WHAT THE TASK ASKS:
Copy every line of the records below where the word "Given" occurs.

+ + +

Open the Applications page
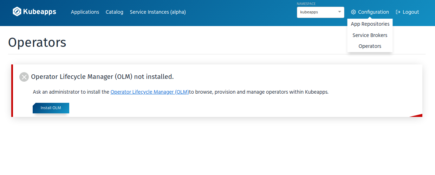Screen dimensions: 435x175 85,12
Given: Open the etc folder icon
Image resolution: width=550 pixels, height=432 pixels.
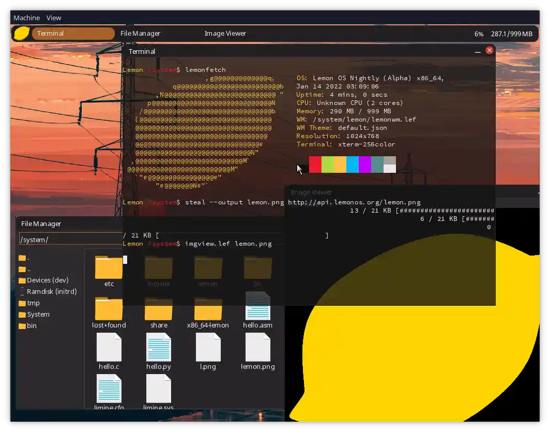Looking at the screenshot, I should (108, 266).
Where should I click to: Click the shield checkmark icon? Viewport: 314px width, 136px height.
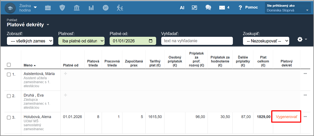62,7
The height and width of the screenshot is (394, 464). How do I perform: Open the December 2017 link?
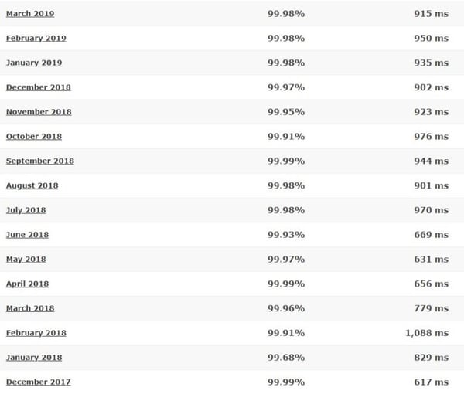click(x=37, y=382)
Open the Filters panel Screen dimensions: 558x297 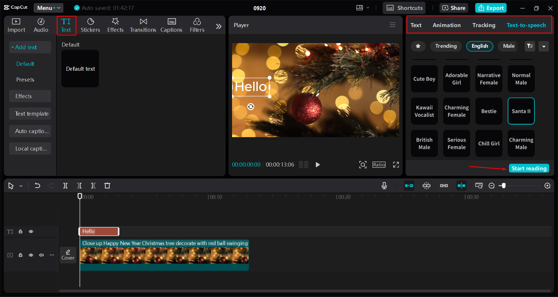197,25
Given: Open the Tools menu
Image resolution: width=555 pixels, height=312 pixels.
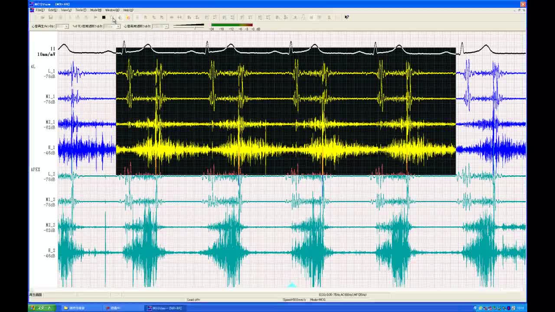Looking at the screenshot, I should click(80, 10).
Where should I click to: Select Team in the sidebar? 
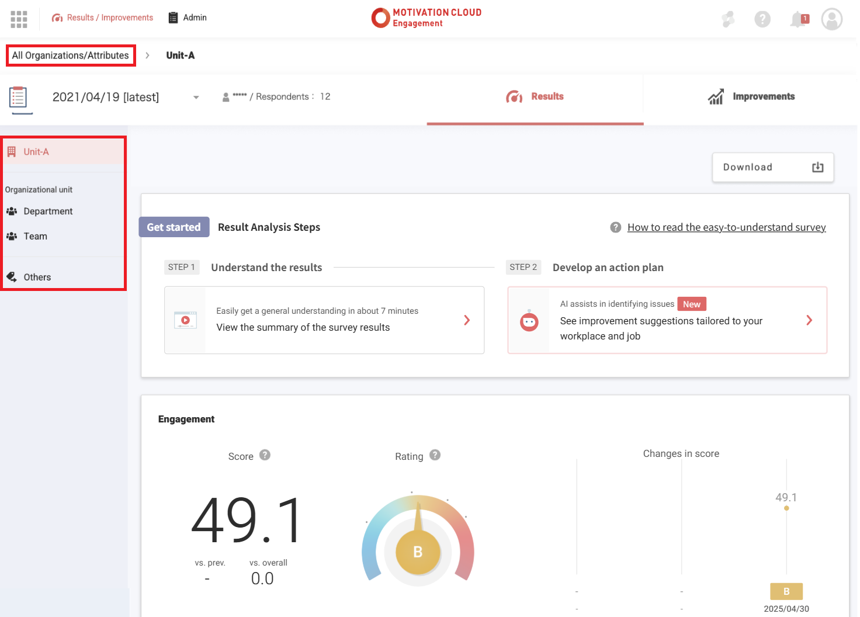[35, 237]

+ + +

RESPONSE BOX:
Given: Open the etc folder icon
Given: Open the Tools menu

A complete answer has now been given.